Chapter 10: How to Identify and Diagnose GAN Failure modes

  • GANs are difficult to train. The reason they are difficult to train is that both the generator model and the discriminator model are trained simultaneously in a zero sum game. This means that improvements to one model come at the expense of the other model.
  • The discriminator model is trained separately, and as such, the model weights are marked as not trainable in this larger GAN model to ensure that only the weights of the generator model are updated.
  • Stable GAN:
    • Discriminator loss on real and fake images is expected to sit around 0.5
    • Generator loss on fake images is expected to sit between 0.5 and perhaps 2.0
    • Discriminator accuracy on real and fake images is expected to sit around 80%
    • Variance of generator and discriminator loss is expected to remain modest
    • The generator is expected to produce its highest quality image during a period of stability
    • Training stability may degenerate into periods of high-variance loss and corresponding lower quality generated images.

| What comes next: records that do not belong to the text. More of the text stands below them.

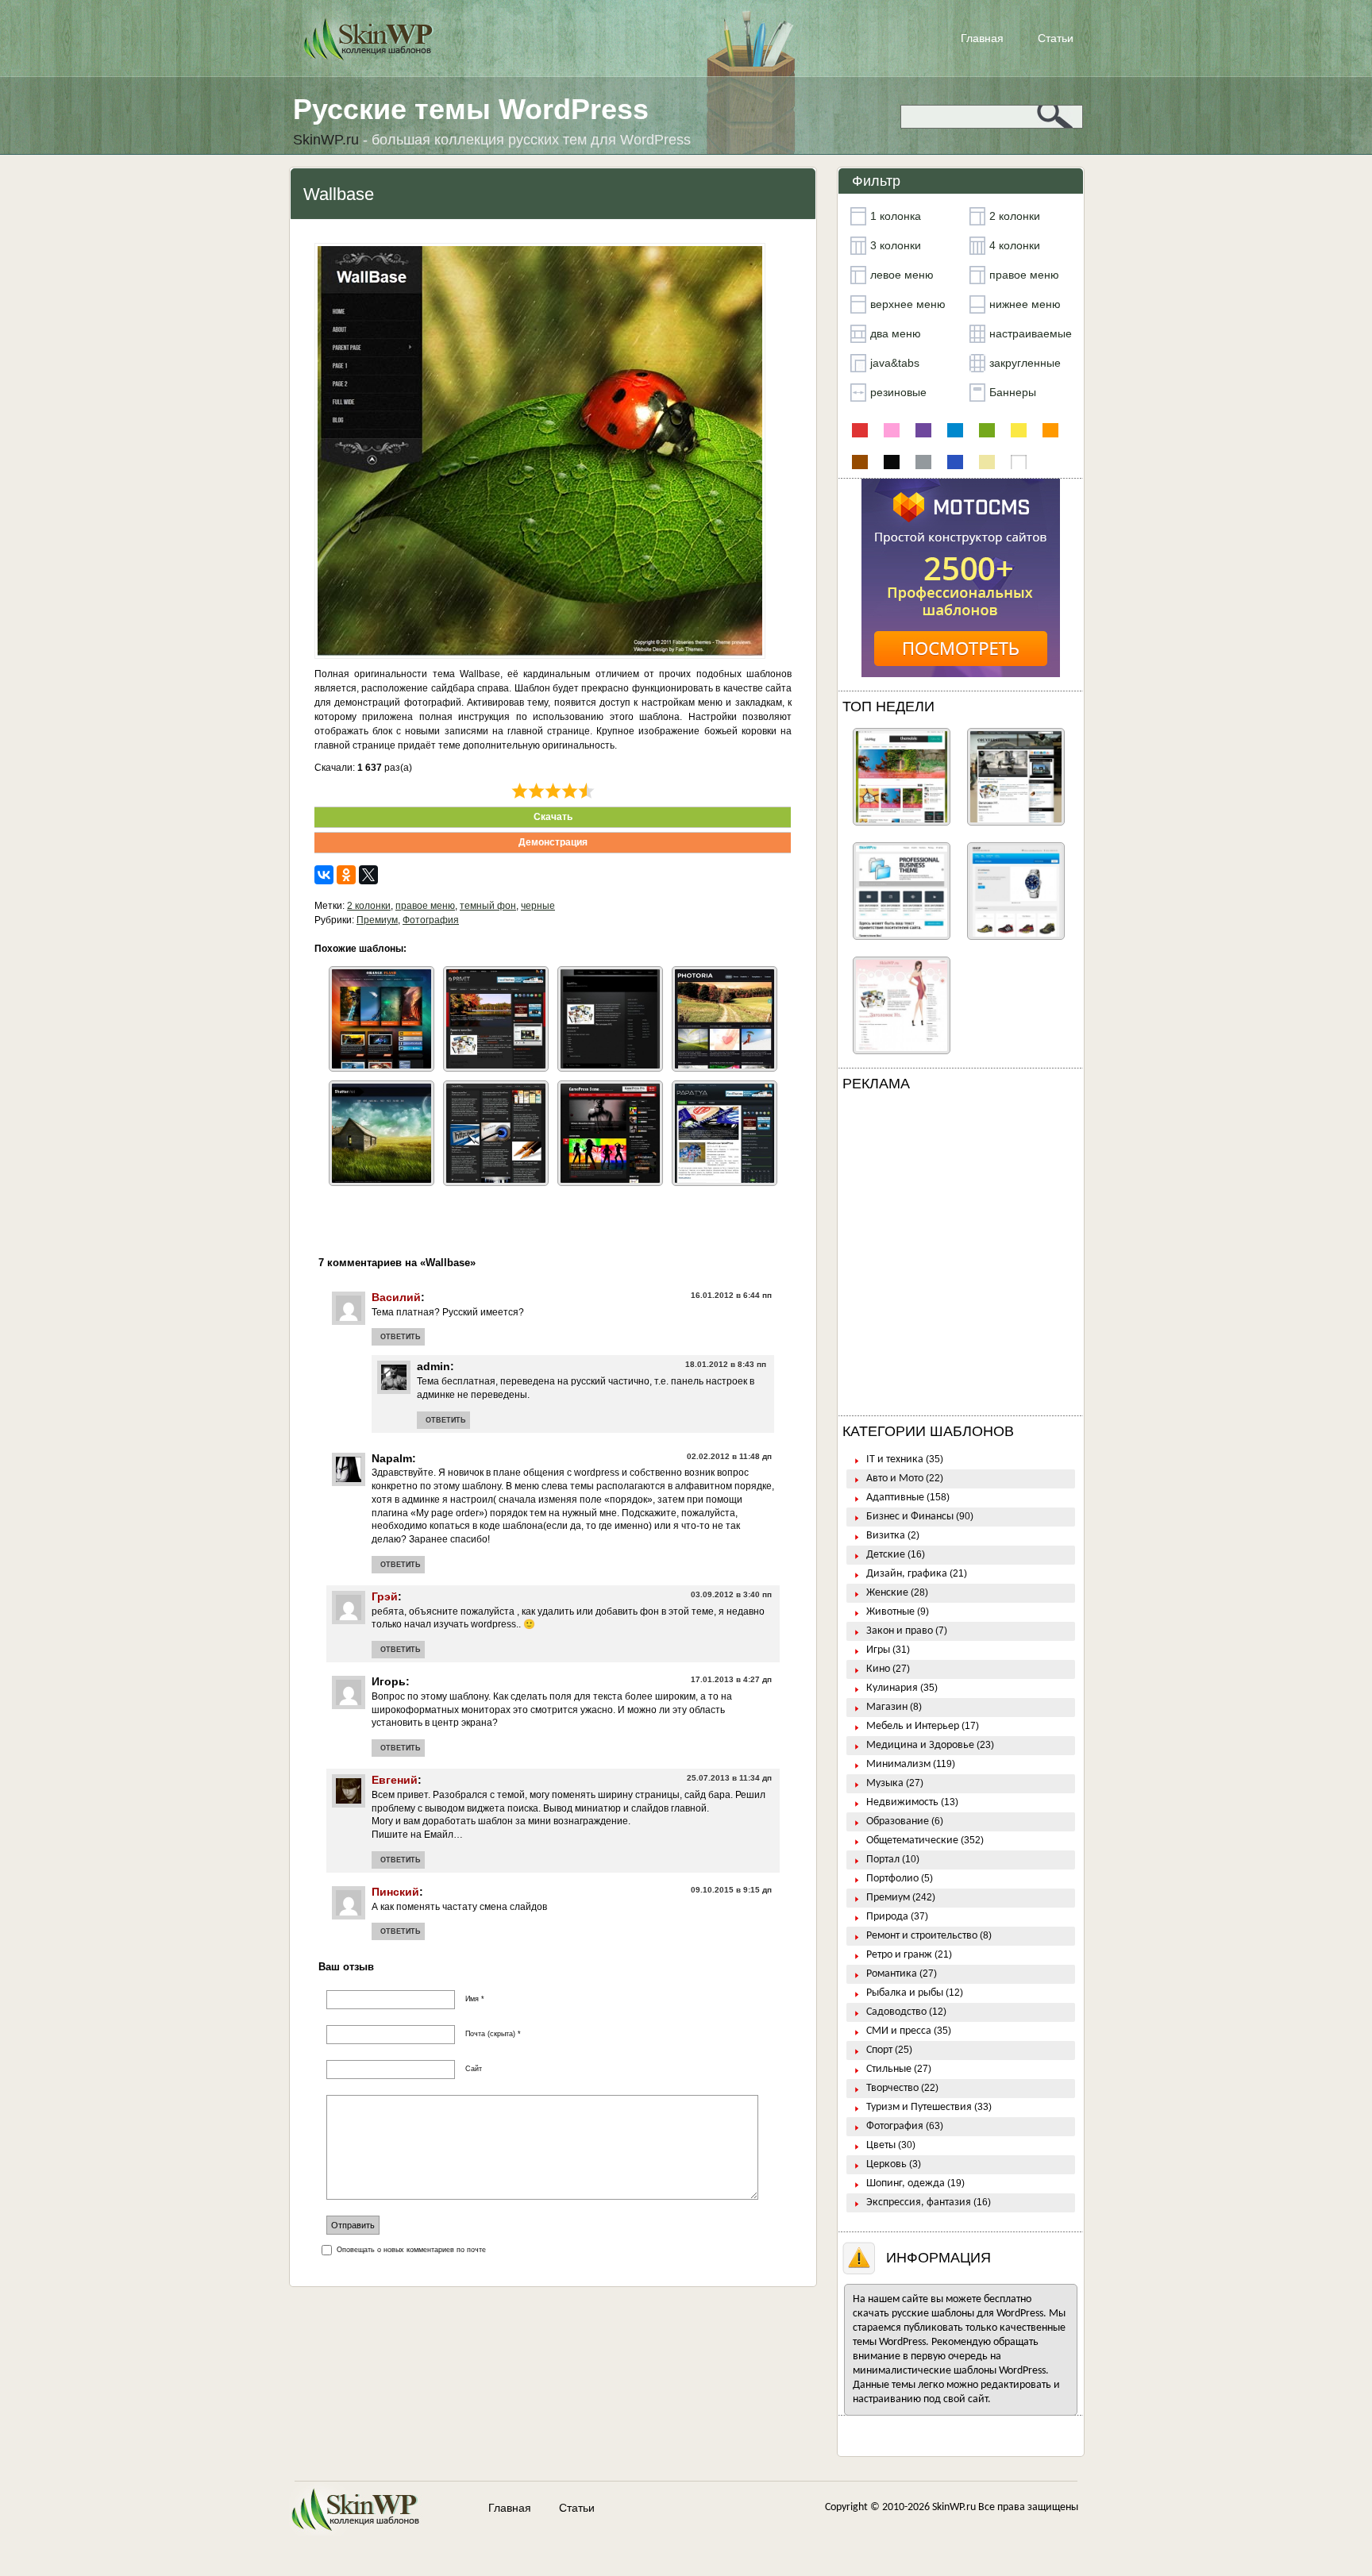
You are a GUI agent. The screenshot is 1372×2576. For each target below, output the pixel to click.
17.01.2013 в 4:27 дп (731, 1679)
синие (955, 462)
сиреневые (923, 430)
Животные (890, 1612)
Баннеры (1012, 392)
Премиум (377, 920)
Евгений (395, 1779)
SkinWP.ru (954, 2507)
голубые (955, 430)
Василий (396, 1297)
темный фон (488, 905)
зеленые (987, 430)
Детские (885, 1555)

  • There are two failures cases that are common to see when training GAN models on new problems; they are mode collapse and convergence failure.
  • I cannot reach the results indicated in the book about the stable GAN and the collapsed GAN. Very rapidly, after 19 iterations, the discriminator reaches 100% on real and 100% on fake:
    • >19, d1=0.059, d2=0.093 g=0.315, a1=100, a2=100
  • Analysis after 250 iterations>260, d1=0.001, d2=0.001 g=0.001, a1=100, a2=100
    • The loss of the discriminator decrease to a value close to zero.

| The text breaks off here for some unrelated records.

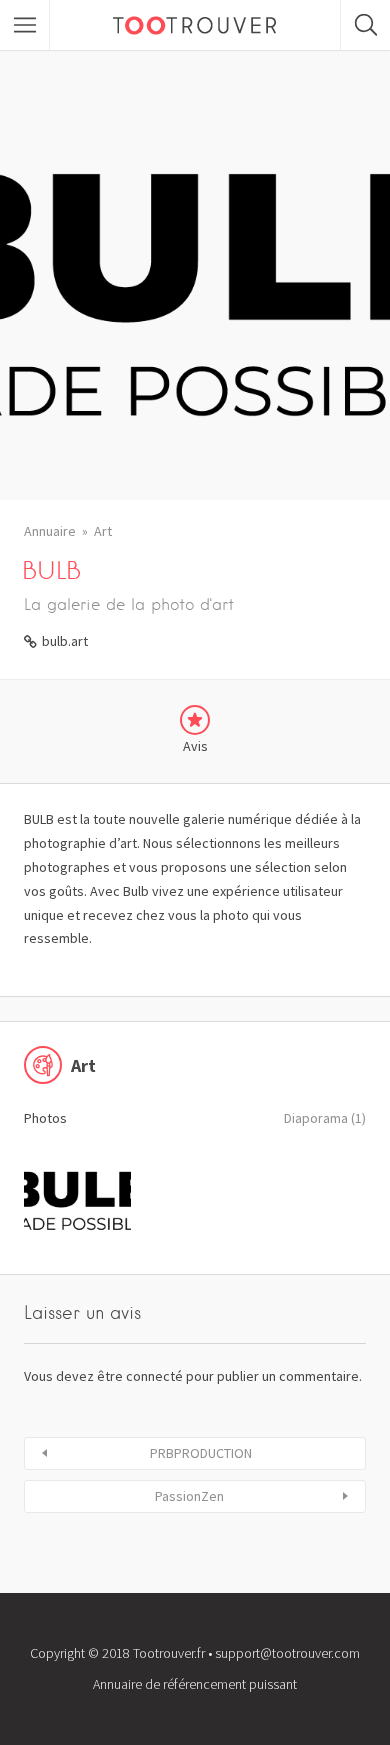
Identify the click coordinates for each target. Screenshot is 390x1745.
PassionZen (189, 1496)
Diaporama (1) (325, 1118)
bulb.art (65, 641)
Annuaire (50, 531)
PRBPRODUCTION (201, 1453)
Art (103, 531)
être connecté (140, 1376)
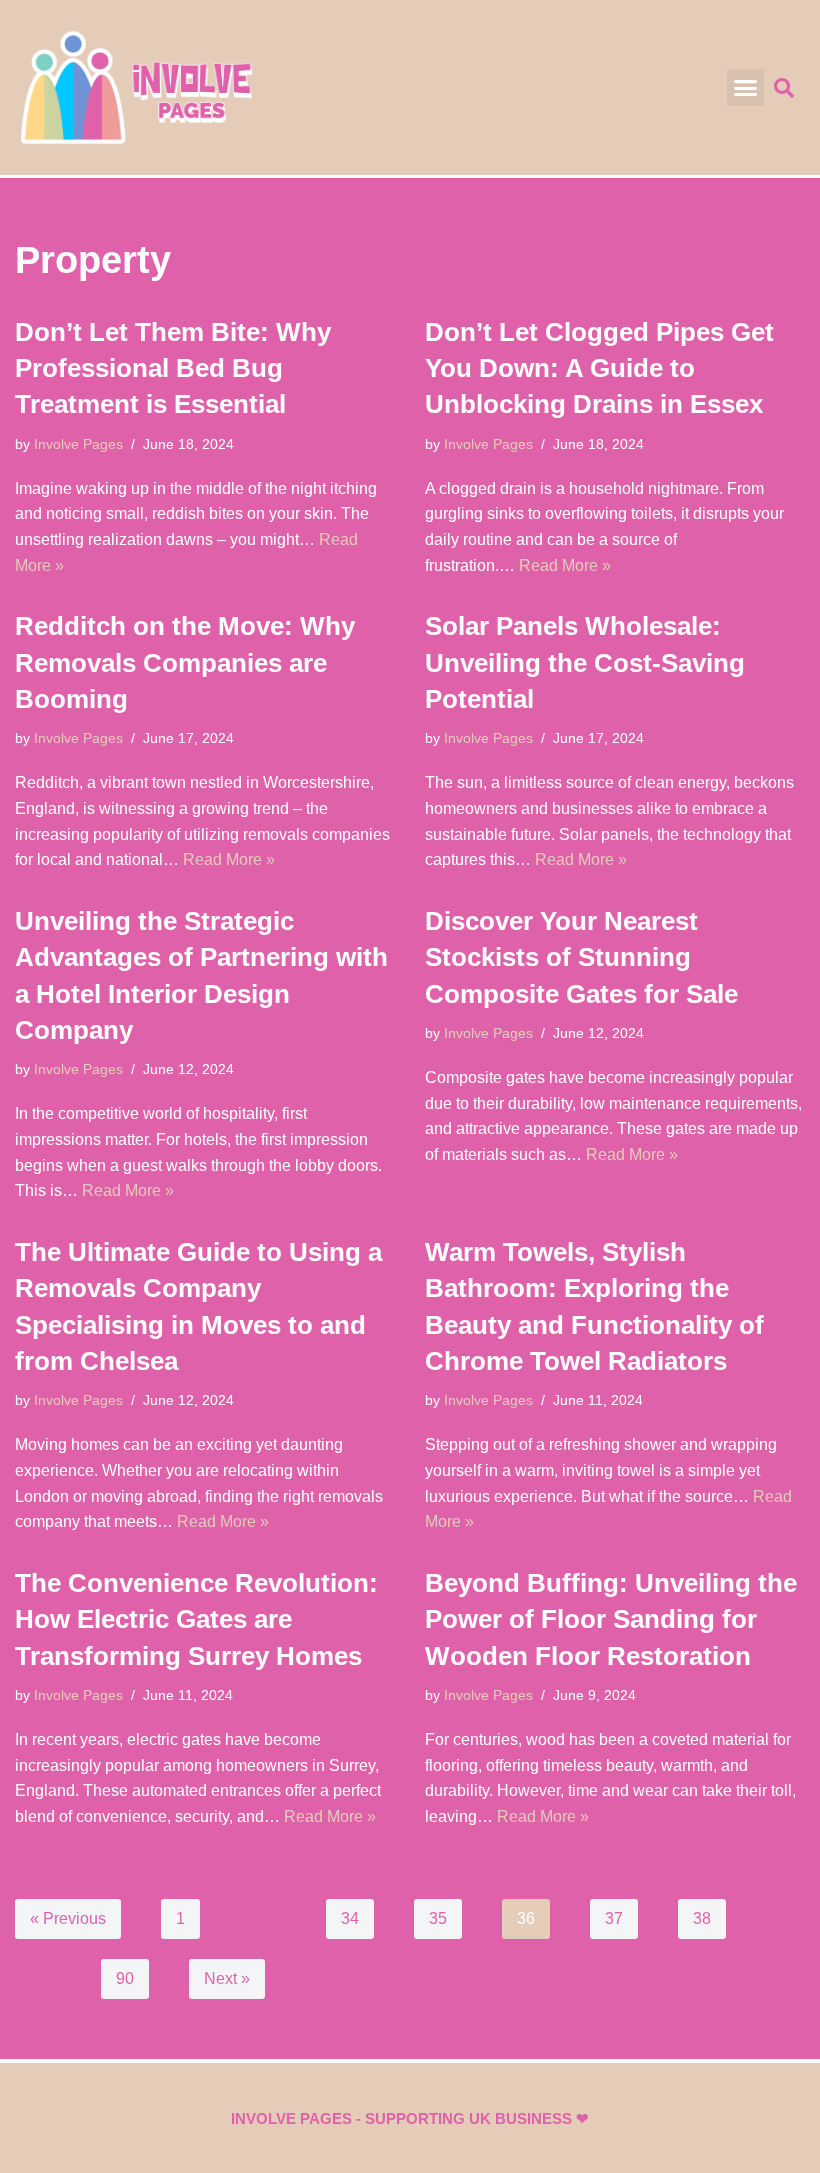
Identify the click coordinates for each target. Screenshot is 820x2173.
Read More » (565, 565)
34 (350, 1918)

    • The loss for the generator decrease also to a value close to zero.
    • The quality of the generated images are of very low quality:
      GAN Generated images are all the same in collapsed mode

These are the properties of a GAN convergence failure.
Line plots and accuracy for a Generative Adversarial Network with a convergence failure

Conclusion

  • I am stopping here reading the first two parts of the book, FOUNDATIONS and GAN BASICS. GAN are complex and needs computing ressources such as for example Amazon Web Services EC2 with a Community AMI which is not part of the free AWS service offer. 

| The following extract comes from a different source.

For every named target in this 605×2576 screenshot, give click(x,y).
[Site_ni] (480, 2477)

  • I cannot run the GAN examples provided in the book on my iMac. AWS EC2 is mandatory to run GANs examples provided in the book, and the AWS free offer is not suitable. 
  • The remaining parts of the book are:
    • GAN Evaluation
    • GAN Loss
    • Conditional GANs
    • Advanced GANs
  • I will go through these four remaining parts once I have decided to hook up on a real GAN project.
  • The GANs are very promising.
  • Thanks to Jason Brownlee for providing such practical knowledge.